Pixel coordinate grounding data:
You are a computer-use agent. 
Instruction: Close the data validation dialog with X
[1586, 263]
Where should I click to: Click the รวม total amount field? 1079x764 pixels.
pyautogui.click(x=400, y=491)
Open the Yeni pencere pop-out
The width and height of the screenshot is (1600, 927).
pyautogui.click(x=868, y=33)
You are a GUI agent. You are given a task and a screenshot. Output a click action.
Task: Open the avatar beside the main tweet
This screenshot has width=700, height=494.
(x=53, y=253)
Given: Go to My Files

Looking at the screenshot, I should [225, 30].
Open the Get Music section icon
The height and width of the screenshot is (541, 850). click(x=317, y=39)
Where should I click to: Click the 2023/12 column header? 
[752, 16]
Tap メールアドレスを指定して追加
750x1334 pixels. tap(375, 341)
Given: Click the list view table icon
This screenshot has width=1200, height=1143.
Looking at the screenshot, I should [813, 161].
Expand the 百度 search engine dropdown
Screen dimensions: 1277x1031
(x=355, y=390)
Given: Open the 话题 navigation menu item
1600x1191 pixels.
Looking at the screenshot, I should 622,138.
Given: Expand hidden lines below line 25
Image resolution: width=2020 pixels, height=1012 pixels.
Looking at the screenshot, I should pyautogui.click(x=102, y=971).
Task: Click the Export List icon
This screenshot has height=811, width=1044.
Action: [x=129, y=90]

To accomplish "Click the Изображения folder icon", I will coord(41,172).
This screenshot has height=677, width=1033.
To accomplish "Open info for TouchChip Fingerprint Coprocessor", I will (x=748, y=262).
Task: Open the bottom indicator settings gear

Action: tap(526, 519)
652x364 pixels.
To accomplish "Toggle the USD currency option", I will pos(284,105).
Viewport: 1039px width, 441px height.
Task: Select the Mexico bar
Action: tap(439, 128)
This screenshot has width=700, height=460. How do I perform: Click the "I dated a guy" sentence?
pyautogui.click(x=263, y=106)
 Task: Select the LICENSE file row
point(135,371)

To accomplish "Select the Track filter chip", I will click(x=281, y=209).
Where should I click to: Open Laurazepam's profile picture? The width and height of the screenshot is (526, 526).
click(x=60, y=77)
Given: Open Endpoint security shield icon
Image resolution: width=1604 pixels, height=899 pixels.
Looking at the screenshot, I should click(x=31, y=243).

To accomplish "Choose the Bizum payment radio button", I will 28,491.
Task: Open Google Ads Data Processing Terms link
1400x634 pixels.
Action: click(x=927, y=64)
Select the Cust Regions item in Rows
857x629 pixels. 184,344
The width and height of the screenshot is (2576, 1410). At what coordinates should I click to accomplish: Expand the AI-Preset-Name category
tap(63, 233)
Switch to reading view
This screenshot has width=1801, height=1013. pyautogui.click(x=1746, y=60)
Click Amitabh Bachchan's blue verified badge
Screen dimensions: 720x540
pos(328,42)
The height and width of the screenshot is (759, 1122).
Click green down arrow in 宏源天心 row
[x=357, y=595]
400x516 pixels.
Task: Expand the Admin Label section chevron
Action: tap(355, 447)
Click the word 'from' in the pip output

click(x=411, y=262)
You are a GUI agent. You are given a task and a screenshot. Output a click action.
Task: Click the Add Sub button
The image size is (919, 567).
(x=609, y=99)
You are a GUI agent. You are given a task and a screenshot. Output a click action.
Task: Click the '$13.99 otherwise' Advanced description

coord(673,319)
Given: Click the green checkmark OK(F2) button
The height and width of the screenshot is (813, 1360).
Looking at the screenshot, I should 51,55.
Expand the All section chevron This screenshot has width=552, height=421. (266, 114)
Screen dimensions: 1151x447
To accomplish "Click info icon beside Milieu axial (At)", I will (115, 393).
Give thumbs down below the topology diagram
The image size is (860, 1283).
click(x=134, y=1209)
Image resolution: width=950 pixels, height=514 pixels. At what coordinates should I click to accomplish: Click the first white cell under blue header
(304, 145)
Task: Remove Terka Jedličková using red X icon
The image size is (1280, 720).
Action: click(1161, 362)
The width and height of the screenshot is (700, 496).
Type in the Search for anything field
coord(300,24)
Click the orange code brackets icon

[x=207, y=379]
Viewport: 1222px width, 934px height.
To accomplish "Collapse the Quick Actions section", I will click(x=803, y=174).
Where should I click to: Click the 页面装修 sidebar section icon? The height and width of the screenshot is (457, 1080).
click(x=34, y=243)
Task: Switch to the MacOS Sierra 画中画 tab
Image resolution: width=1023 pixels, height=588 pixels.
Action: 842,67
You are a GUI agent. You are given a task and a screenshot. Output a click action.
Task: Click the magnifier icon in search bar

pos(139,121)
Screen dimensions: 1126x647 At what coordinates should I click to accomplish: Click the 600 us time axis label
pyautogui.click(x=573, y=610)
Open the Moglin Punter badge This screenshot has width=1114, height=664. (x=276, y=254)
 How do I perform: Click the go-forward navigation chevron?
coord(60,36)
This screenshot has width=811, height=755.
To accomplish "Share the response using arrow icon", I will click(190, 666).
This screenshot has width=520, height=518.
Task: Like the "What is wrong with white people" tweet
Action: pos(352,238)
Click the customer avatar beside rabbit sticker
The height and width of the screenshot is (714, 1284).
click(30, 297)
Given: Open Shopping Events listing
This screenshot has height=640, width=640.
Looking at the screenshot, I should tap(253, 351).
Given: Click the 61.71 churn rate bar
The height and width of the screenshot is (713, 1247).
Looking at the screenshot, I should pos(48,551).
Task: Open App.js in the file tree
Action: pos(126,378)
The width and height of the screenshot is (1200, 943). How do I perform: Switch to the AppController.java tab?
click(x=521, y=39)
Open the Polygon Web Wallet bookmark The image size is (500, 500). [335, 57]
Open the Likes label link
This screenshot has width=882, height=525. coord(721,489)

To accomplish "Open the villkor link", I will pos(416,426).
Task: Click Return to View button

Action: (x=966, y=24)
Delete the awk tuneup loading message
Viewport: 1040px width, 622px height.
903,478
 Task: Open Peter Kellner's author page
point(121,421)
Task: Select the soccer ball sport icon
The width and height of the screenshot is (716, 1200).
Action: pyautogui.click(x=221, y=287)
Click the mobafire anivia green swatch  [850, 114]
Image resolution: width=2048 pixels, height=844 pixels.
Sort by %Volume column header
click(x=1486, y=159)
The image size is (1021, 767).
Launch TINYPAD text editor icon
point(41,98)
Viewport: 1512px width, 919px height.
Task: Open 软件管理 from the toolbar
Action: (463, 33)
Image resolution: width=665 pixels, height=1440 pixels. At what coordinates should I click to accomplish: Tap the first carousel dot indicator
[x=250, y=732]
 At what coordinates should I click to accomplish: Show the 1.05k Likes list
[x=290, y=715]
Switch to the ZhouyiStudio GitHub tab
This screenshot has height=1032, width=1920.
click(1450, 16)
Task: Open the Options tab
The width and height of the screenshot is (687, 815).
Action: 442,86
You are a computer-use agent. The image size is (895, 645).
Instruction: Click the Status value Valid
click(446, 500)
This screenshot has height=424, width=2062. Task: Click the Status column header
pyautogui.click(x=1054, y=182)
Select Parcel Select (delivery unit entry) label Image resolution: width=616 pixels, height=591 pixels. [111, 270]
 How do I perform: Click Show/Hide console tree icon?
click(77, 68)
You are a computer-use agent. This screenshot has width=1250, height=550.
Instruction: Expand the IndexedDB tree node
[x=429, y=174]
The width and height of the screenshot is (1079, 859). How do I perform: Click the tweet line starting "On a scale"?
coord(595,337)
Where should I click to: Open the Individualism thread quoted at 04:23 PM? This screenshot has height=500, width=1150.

Required action: Please count the lines in the records that hold the string "computer", and give the number alone.

Your response: 3